Archive for coma

Leprosy Zombies, Ghosts Students, Fake Moon

Posted in Evil, Ghosts, Misc. Horror, Zombies with tags , , , , , , , , , , , , , , , , , , on May 25, 2017 by Drinkin' & Drive-in

Magnificent Dead

Watching YET ANOTHER “the moon landing was faked” documentary. This is a British version. British people are too polite to lie. As for where I stand on this unending conspiracy, I do not believe our astronauts landed on the moon. I believe NASA built an artificial moon a few blocks from my apartment. That’s where they shot the footage and thereby faked the entire thing.

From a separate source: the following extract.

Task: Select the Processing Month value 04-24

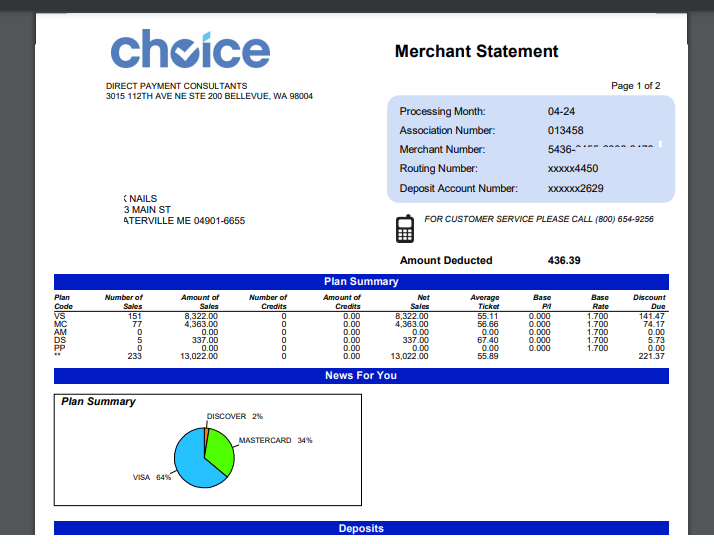Action: point(561,111)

Only problem is, they didn’t get rid of the man-made moon and it’s just sitting there, all moldy and looking like an abandoned World’s Fair attraction. That, and it’s pull on our tides is screwing with my bath water. Stupid fake moon.

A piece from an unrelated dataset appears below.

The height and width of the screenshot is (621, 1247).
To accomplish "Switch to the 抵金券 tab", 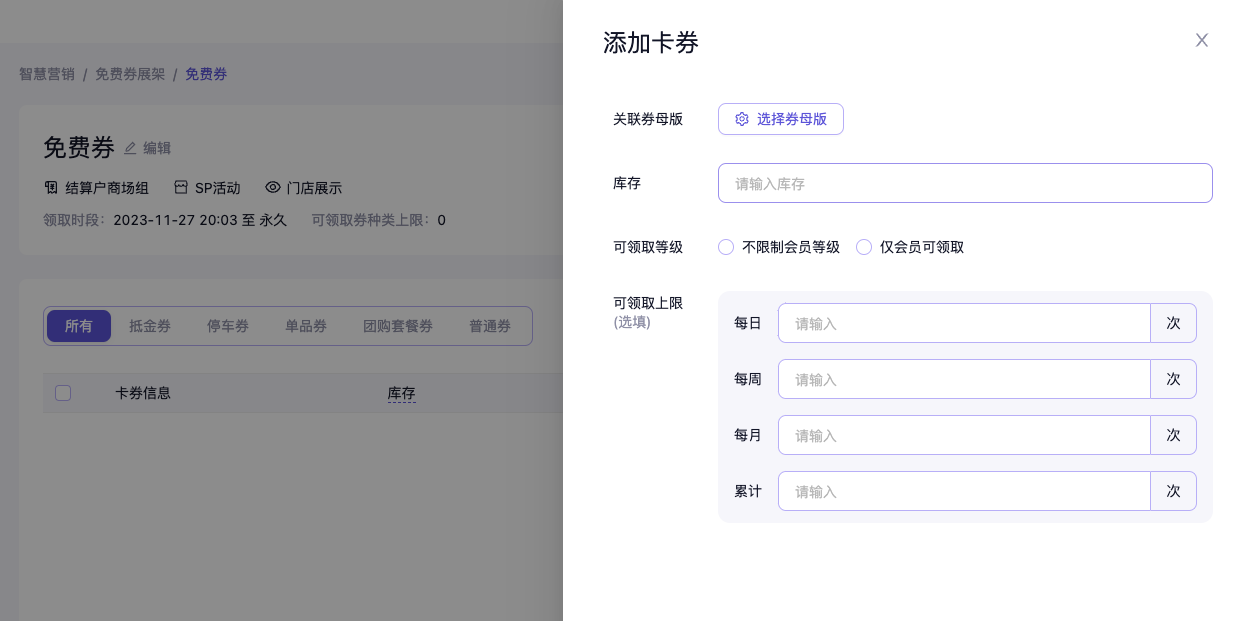I will tap(150, 326).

And here’s some upcoming horror and sci-fi that may or may not need to go in and/or out with the tide…

THE MAGNIFICENT DEAD (available now)
“In the 1870s in the small Texas town of Rosewood, local rancher Jared Hamilton and his men have declared war on the town, using fear and death to prevent a new railroad line from coming through. Guided by a priest, Father Julian the desperate town leaders decide to hire a group of six gunmen to help clean up the town. These gunmen are legendary, as they are afflicted with Leprosy and fight with reckless abandon and ruthlessness, for they have nothing to lose as they are already dead.”

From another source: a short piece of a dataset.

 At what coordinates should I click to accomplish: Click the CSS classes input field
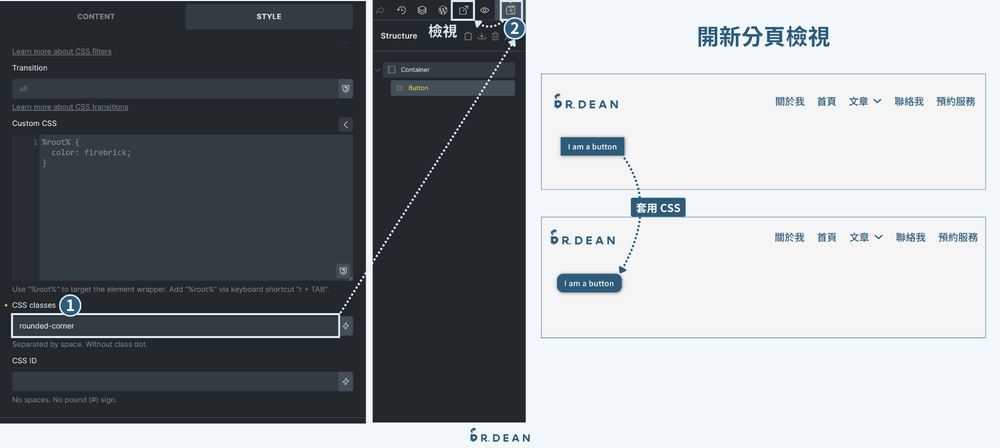175,326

Back in those days, lepers is what sick people were called instead of zombies/walking dead/undead/straddling the life/death fence’rs. The town leaders should’ve called on the Old West’s Jonah Hex because he’s a lot less “germ-y.” (Antibiotics weren’t invented until 1929 and then commercialized in the ’40s. I have no idea why I know that.)

Inheritance

INHERITANCE (June 2, 2017/Limited)
Ryan Bowman has just inherited a $2.5 million beach house on the central California coast from his biological father, a man he’s never known and thought long dead. Arriving in the charming town with his pregnant fiancé, Ryan’s curiosity about his father soon leads him into an introspective investigation. As a looming family presence tightens its grip on him, Ryan pushes away his adoptive family and expectant fiancé. When he finally discovers the horrifying truth about his birth parents, he might be too late to stop himself from repeating a similar pattern.”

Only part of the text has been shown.